┌──

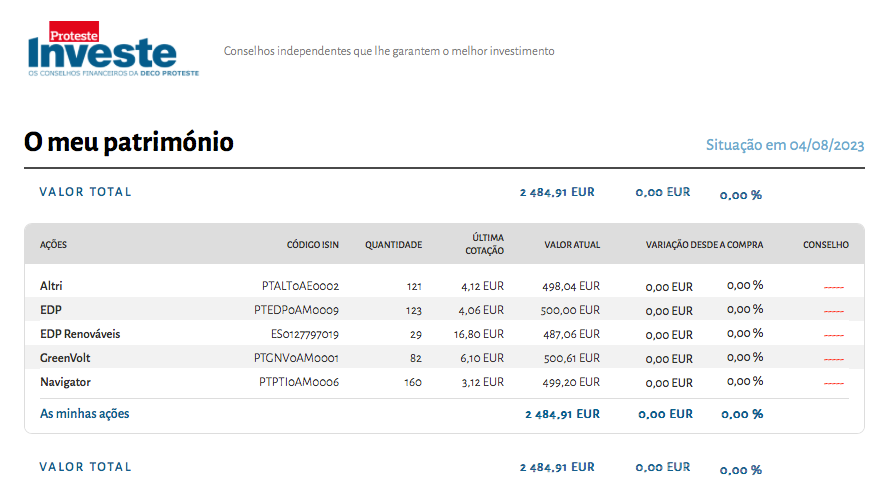
Task: Sort by the AÇÕES column header
Action: click(x=53, y=245)
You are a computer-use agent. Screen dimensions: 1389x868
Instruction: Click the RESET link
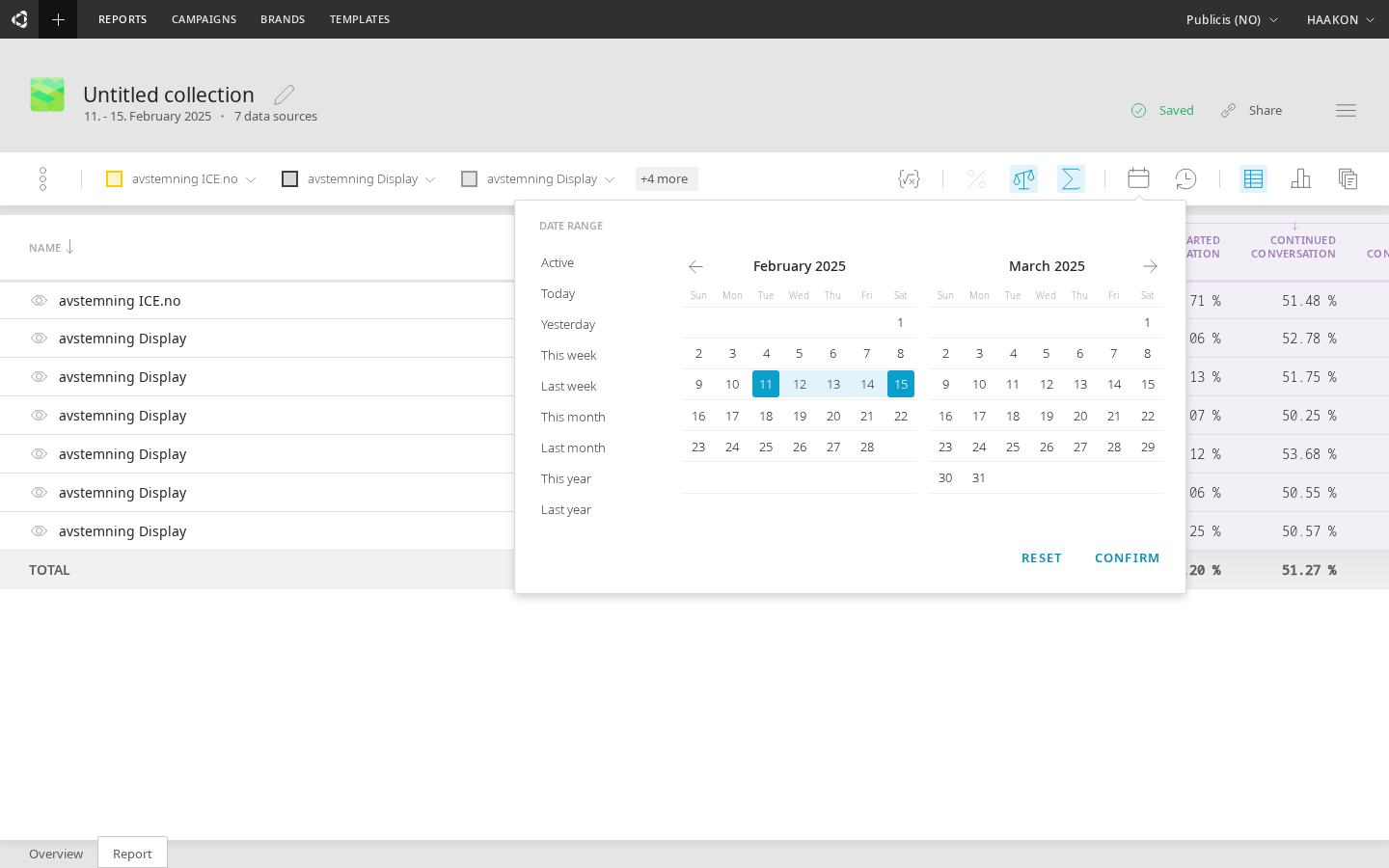pos(1042,557)
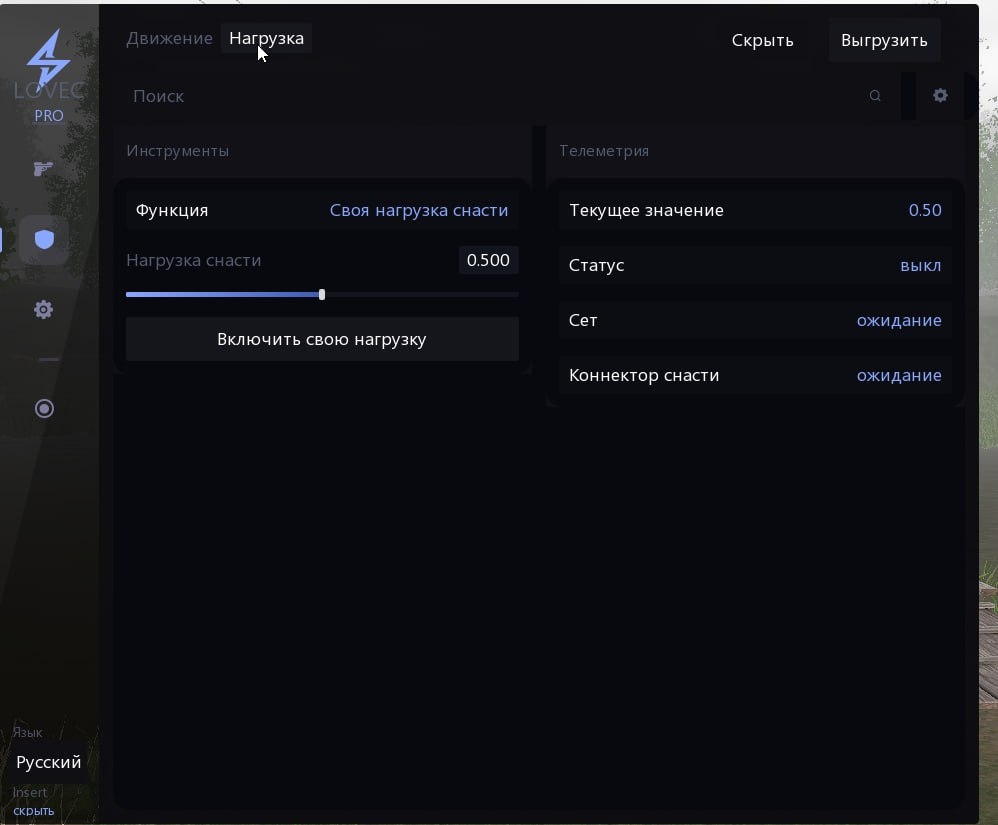
Task: Enable custom load with Включить свою нагрузку
Action: click(322, 339)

└──

▶ [Requirement]: Pictures are not part of the copy. Extract exactly the lines from the line containing "You are a computer-use" through the final line of the entries above, both included.

▶ [Answer to this problem]:
You are a computer-use agent. Screen dimensions: 1389x868
Instruction: Click the RESET link
pos(1042,557)
Task: Enable custom load with Включить свою нагрузку
Action: click(322, 339)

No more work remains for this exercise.